Exercise objective:
Rewrite the entries from the line containing "The height and width of the screenshot is (1080, 608). At" through the line containing "[132, 1045]" as a Markdown table with the columns Row and Line, leaving out blank lines.

Rows of pointing data
_ _ _ _ _

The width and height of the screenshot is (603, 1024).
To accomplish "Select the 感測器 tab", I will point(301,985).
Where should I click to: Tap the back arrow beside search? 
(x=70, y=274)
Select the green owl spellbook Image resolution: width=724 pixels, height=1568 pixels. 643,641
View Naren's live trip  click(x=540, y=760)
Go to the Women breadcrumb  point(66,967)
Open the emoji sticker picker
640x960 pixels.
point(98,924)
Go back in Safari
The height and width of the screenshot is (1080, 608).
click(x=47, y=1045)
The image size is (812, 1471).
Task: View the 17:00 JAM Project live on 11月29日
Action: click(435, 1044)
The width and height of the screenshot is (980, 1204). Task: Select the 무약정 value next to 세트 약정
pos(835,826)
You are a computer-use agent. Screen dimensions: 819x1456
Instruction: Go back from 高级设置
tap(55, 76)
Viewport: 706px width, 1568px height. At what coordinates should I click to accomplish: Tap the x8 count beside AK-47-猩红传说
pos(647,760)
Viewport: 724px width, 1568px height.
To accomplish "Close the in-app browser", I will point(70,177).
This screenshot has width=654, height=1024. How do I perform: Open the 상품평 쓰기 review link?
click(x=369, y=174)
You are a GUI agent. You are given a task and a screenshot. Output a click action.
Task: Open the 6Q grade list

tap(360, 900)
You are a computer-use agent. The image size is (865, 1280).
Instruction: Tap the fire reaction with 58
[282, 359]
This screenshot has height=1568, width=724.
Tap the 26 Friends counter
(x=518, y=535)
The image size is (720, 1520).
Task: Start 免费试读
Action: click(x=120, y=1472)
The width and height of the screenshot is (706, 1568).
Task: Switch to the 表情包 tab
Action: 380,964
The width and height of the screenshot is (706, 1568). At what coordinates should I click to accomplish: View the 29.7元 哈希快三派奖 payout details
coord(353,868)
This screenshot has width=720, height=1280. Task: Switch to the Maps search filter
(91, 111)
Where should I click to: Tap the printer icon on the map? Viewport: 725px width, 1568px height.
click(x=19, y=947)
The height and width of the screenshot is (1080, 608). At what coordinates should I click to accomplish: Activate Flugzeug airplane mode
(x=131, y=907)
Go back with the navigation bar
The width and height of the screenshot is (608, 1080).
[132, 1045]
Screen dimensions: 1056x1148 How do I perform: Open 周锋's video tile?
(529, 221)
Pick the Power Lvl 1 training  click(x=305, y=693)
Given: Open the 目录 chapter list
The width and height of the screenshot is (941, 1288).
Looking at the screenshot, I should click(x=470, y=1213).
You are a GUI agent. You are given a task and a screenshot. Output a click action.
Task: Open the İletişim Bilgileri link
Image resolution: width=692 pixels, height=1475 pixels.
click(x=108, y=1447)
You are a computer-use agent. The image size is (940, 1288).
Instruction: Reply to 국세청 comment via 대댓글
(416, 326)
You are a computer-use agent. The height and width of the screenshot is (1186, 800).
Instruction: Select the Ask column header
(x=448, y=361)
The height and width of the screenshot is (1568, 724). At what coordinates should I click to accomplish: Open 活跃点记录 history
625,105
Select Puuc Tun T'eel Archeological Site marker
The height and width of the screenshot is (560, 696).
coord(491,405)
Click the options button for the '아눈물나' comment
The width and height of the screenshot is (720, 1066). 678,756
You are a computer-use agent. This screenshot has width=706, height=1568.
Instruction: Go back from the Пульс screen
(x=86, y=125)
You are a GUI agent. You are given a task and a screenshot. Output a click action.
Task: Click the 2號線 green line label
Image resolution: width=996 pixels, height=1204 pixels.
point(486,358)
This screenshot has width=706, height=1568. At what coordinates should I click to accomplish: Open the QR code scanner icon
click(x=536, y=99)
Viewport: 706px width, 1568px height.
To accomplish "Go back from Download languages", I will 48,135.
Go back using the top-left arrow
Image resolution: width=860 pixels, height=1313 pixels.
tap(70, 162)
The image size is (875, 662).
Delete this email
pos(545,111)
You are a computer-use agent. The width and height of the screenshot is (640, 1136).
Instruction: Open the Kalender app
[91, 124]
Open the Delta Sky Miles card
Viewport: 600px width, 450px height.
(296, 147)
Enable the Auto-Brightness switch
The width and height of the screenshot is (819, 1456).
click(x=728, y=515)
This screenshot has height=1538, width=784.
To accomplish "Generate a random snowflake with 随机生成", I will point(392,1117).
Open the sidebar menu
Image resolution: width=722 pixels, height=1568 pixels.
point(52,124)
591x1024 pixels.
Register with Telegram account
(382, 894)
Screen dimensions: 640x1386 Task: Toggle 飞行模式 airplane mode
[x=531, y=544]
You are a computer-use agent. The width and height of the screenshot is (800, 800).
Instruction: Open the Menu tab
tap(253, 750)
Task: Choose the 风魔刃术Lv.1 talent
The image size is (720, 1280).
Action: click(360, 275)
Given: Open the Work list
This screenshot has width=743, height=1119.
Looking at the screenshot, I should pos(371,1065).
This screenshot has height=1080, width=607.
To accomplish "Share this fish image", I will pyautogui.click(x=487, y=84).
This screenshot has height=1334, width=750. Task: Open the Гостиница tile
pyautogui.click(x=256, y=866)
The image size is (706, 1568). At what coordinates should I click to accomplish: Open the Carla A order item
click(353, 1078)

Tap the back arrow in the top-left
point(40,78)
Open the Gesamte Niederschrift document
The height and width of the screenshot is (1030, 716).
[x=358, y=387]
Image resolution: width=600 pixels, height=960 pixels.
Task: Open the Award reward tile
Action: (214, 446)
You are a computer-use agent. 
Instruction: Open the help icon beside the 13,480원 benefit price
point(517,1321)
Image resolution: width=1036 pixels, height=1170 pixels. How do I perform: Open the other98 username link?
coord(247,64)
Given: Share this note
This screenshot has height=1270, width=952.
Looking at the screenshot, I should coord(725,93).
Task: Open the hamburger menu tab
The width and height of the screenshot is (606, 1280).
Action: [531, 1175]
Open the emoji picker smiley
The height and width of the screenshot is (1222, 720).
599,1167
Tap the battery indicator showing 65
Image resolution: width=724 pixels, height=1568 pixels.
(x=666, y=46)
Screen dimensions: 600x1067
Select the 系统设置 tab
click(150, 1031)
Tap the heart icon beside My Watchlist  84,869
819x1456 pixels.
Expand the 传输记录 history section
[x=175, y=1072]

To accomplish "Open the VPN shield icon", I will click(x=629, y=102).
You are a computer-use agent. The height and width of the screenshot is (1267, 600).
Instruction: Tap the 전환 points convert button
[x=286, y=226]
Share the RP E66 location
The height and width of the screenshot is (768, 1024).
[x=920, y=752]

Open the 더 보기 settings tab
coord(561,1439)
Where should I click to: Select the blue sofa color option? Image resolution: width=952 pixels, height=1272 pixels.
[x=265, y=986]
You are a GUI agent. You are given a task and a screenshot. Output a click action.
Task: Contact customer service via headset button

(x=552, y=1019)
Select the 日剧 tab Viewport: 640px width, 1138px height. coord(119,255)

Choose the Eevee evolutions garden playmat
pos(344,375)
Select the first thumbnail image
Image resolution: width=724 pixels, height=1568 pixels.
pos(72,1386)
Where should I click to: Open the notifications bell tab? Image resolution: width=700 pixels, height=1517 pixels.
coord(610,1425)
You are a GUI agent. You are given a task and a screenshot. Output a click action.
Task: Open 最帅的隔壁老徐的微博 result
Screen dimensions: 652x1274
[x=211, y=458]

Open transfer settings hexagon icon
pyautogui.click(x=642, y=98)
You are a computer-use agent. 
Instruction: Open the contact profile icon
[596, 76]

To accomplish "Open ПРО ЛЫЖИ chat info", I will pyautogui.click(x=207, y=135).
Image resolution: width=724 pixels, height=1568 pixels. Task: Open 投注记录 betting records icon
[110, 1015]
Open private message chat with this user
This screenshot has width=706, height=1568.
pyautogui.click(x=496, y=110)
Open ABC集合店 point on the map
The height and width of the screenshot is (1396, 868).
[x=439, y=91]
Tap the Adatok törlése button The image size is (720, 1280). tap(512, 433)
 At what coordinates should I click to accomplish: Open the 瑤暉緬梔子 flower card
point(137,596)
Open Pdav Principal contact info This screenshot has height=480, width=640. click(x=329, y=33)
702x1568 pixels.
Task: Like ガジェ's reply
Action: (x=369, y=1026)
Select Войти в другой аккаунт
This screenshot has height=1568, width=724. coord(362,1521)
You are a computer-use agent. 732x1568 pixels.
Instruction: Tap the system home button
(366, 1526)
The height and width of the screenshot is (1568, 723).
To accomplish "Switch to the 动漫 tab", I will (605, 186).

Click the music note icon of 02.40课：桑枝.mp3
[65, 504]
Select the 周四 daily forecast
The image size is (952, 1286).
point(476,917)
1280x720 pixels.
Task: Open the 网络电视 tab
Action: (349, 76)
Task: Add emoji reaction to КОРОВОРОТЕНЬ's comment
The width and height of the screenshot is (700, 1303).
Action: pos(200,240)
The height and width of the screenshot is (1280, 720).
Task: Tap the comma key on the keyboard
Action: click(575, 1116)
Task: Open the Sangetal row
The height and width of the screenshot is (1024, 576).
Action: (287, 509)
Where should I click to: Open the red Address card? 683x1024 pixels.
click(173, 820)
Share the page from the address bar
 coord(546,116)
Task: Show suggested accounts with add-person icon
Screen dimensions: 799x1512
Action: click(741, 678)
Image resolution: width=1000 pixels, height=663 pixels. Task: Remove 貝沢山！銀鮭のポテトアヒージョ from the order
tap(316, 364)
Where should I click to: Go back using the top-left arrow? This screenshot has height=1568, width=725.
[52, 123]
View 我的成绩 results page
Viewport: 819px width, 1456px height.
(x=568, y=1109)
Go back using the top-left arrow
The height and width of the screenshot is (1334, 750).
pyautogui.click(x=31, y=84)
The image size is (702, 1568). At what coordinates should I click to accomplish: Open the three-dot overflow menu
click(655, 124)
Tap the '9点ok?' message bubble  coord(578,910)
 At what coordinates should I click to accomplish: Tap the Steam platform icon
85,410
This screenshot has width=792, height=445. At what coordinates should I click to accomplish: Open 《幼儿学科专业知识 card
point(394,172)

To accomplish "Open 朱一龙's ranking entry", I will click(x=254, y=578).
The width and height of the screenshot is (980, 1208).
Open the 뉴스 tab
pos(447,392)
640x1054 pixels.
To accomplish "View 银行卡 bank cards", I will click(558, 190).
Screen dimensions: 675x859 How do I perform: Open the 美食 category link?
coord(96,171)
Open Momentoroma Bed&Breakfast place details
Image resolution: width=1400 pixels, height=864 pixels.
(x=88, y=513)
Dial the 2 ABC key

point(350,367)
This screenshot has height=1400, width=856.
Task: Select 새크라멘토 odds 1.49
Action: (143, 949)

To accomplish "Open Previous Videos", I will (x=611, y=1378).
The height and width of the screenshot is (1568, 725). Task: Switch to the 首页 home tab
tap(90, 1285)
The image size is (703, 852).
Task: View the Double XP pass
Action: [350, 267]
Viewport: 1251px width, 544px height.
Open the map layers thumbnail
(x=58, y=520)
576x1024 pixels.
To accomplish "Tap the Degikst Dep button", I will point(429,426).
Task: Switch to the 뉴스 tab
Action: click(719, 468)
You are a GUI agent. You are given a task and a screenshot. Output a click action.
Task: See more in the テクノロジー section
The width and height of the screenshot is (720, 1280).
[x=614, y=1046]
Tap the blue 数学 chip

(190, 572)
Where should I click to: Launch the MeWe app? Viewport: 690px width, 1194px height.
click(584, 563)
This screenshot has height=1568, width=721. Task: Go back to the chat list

_ _ _ _ _

Output of the exercise:
| Row | Line |
|---|---|
| 1 | The height and width of the screenshot is (1080, 608). At what coordinates should I click to accomplish: Activate Flugzeug airplane mode |
| 2 | (x=131, y=907) |
| 3 | Go back with the navigation bar |
| 4 | The width and height of the screenshot is (608, 1080). |
| 5 | [132, 1045] |